Setting: The project was initiated in a northern Nevada multi-specialty level II trauma center, which serves as the regions only tertiary care facility. The healthcare system does not contain an inpatient psychiatric unit. The only inpatient psychiatric facility in the region is state operated, containing ten acute care beds. The ED has greater than 96, 000 patient visits annually.

Participants/Subjects: Of the annual 96, 000 ED visits 10 to 12 percent focus on behavioral health complaints. Greater than 90% of the behavioral health population are on 72 hour legal holds, requiring care with a multidisciplinary collaborative approach. This project included stake holders from ED leadership, ED physicians, psychiatrists, social services, psychiatric case management, ED clinical ladder nurses, ED technicians, hospital security and community partners.

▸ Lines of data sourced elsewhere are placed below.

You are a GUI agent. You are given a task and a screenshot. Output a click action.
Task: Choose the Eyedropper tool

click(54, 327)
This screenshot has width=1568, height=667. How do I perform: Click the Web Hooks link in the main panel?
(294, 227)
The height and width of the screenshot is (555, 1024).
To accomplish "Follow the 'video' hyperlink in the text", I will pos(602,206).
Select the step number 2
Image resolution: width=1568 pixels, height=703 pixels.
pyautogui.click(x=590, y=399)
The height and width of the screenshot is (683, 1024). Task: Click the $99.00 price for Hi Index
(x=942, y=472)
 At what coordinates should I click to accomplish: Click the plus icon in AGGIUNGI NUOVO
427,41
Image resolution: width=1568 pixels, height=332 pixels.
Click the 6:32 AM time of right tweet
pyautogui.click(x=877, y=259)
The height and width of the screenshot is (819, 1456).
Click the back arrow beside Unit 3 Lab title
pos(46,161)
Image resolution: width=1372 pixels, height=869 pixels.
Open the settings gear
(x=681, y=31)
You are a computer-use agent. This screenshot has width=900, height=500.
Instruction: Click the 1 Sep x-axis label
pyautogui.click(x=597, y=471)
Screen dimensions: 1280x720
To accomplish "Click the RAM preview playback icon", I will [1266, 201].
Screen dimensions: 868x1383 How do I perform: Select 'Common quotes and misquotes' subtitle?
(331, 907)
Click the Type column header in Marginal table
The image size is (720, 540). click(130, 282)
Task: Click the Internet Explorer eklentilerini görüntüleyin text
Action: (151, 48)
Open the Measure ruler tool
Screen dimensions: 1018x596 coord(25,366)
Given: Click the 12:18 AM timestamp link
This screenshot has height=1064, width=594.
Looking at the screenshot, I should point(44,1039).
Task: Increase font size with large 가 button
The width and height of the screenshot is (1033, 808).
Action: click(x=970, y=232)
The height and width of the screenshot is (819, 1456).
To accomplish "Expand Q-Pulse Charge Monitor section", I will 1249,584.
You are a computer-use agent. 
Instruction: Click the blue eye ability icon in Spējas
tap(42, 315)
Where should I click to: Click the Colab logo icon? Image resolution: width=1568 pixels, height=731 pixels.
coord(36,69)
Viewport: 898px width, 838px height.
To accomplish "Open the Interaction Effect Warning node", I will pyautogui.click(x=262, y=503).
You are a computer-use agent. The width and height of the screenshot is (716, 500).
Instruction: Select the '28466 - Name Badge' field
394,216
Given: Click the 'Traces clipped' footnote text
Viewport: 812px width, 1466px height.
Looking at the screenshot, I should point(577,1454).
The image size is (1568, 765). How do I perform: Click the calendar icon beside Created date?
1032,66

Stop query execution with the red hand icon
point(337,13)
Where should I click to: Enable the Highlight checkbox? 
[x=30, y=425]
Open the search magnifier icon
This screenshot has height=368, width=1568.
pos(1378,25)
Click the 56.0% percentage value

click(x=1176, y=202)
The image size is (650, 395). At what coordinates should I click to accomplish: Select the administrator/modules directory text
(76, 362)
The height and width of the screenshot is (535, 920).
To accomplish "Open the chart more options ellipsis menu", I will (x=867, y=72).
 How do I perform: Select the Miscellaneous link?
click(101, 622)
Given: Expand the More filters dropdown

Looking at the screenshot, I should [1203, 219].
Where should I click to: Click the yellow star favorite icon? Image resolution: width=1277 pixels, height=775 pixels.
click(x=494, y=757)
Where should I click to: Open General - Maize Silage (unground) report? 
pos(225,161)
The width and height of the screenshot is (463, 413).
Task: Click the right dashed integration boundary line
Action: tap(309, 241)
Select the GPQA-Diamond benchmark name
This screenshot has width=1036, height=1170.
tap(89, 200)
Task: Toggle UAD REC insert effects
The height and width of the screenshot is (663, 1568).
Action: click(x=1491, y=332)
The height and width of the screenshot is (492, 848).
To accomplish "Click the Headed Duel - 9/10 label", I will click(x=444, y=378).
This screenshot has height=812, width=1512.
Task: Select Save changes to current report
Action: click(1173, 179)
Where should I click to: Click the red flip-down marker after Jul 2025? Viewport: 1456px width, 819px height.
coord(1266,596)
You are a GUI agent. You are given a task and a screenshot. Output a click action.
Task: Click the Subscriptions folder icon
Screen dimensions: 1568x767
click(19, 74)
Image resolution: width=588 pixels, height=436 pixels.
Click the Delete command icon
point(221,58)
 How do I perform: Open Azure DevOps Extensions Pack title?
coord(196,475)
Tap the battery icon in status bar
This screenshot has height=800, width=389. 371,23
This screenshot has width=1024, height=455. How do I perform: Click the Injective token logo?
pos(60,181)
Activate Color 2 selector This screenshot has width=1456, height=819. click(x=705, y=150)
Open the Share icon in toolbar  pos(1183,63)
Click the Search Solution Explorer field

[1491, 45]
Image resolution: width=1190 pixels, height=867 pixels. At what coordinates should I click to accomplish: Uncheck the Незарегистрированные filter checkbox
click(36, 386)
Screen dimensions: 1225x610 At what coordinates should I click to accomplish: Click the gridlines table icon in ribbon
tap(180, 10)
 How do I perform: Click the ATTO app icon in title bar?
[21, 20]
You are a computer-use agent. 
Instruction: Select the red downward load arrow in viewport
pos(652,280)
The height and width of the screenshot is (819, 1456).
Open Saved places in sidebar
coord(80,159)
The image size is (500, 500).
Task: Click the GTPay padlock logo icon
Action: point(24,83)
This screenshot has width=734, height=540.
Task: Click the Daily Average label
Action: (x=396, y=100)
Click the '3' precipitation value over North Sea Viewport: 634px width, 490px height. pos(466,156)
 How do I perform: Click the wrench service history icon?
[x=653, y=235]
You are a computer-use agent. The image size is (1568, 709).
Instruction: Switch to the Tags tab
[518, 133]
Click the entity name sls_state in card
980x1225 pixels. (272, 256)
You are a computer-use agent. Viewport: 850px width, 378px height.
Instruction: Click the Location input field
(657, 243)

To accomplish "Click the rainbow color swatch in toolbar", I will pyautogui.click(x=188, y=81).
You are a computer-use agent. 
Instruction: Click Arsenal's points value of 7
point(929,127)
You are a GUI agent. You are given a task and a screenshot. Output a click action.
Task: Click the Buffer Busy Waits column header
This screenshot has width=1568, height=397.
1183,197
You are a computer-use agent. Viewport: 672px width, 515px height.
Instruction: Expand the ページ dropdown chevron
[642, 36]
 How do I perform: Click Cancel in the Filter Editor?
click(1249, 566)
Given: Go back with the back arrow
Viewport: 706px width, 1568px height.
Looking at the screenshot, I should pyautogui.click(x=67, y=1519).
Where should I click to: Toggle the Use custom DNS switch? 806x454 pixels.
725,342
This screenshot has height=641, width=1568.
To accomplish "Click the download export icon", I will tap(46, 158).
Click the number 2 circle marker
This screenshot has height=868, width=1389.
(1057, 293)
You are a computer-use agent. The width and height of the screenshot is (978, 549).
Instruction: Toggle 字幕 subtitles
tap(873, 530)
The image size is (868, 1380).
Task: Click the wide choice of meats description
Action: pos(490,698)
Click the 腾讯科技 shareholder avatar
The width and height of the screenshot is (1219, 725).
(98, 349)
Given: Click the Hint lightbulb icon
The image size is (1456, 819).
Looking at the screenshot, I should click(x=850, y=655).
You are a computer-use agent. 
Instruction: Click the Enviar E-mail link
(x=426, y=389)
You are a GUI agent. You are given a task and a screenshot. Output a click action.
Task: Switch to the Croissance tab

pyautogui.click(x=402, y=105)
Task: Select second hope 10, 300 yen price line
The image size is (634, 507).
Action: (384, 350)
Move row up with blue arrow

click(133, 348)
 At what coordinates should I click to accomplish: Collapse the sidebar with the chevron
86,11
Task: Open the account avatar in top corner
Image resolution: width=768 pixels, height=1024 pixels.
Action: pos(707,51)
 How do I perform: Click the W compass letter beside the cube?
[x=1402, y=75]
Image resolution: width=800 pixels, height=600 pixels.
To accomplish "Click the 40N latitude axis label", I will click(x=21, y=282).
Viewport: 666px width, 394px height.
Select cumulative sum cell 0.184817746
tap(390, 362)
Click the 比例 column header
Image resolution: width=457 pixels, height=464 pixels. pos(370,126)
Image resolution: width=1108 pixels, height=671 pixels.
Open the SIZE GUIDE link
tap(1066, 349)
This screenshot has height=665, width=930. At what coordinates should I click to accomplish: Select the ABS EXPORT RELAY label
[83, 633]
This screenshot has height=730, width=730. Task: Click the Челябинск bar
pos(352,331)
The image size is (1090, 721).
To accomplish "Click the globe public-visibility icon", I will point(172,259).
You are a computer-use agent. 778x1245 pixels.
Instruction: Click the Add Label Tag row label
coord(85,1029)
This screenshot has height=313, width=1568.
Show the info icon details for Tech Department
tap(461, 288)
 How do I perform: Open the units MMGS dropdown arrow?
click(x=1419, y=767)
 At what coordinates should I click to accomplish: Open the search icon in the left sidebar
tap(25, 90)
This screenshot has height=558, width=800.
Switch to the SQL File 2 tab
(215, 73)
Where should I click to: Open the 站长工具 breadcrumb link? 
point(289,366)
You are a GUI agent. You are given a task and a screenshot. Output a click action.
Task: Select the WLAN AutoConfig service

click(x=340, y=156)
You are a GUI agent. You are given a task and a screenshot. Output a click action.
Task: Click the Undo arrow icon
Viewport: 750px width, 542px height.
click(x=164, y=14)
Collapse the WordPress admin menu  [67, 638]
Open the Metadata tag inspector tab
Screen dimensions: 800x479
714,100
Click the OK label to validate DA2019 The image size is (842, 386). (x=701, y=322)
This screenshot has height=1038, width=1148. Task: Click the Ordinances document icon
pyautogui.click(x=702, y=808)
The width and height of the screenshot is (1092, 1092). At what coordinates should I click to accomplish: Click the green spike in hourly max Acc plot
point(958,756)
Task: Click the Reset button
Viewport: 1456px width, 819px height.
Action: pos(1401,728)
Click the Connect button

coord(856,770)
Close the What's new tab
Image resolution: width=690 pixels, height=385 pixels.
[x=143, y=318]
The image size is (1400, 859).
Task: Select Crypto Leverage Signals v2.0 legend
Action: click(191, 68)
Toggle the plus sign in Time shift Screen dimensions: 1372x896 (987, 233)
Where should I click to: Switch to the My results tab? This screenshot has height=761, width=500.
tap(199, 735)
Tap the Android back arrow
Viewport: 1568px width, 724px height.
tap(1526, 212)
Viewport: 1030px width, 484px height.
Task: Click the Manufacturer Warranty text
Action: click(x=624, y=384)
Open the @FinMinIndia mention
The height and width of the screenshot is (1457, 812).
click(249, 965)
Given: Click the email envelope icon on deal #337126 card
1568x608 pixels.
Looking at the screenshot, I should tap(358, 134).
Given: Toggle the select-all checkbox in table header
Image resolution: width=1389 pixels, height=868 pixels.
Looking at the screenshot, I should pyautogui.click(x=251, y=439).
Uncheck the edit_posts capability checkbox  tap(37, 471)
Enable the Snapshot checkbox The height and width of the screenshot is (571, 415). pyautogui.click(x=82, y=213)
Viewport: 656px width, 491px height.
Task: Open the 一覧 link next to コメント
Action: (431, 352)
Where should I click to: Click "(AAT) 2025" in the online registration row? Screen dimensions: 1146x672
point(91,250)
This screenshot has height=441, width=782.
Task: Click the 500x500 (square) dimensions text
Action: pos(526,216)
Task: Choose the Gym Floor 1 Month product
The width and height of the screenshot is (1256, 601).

Methods: A new staffing model was developed focusing on housing the crisis response team in the triage area 24 hours a day using a vanguard approach with screening patients presenting with psychiatric complaints and linking them with community partners. Biweekly conference calls with community partners were conducted and monthly process improvement committee meetings were held with staff and administrators. Additionally, quarterly formal report outs were done on the bench mark metrics. Policy and procedure revision was done and standard work created. Additionally nurse driven protocols were initiated. A stable psychiatric holding area was developed for patients awaiting transfer, with scheduled meals, activities, and ability to do ADL's. Education to the ED staff included ENA modules and CPI training.

Results/Outcomes: The results demonstrated a 56% reduction of patient with high utilization of the ED.The length of ED stay did not change for the psychiatric or detox populations. Implications: A finding affecting practice is the lack of acute psychiatric beds in the community and lack of psychiatric physicians. Mental Health Nurse Practitioners are being considered as solutions and contracted telemedicine psych services. Having a psychiatric team intervene early in the ED psych patient care is essential.